Am 6. März ist es gegen 11.50 Uhr auf der Staatsstraße 2259 zwischen Röttenbach und Dechsendorf auf Höhe der Abzweigung nach Röhrach zu einem schweren Verkehrsunfall gekommen. Das geht aus Pressemeldungen der Kreisbrandinspektion Erlangen-Höchstadt und des Polizeipräsidiums Mittelfranken hervor.
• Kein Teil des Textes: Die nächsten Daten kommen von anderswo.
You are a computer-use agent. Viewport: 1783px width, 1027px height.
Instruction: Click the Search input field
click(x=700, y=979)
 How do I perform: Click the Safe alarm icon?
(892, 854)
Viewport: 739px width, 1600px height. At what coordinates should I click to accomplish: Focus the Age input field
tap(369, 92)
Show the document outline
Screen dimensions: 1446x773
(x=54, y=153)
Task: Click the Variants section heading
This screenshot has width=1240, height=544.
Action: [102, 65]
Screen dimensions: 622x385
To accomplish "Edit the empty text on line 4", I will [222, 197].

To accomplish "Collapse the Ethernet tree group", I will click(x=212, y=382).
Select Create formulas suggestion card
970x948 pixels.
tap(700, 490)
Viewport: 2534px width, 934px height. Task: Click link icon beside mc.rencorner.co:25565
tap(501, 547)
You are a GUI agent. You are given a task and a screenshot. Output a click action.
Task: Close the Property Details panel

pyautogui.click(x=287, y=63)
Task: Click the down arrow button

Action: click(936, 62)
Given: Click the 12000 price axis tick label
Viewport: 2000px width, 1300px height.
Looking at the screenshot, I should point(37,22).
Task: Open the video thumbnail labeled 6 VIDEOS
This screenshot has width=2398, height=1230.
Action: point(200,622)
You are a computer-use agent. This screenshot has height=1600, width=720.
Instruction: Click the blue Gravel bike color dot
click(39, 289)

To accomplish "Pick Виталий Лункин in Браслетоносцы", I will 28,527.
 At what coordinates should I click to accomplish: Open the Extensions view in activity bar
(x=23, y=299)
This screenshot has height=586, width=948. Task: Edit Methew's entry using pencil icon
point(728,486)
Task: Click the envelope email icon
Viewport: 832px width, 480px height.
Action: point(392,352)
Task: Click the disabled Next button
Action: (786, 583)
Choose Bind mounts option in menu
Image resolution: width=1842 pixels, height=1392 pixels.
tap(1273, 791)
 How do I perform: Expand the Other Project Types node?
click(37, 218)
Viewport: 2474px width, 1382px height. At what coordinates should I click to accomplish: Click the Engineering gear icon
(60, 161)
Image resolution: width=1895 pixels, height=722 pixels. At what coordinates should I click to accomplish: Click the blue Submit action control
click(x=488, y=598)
Erlangen-Höchstadt: 66-Jähriger bei Heßdorf schwer verletzt
Der Pressemitteilung des Polizeipräsidiums Mittelfranken zufolge war ein 66-Jähriger in einem Ford Kuga auf einen weißen Pkw aufgefahren. In diesem Auto befanden sich ein 44-jähriger Mann und eine 42-jährige Frau. Durch die Wucht des Aufpralls schleuderten beide Fahrzeuge nach rechts von der Fahrbahn und beschädigten dabei die angrenzende Bushaltestelle.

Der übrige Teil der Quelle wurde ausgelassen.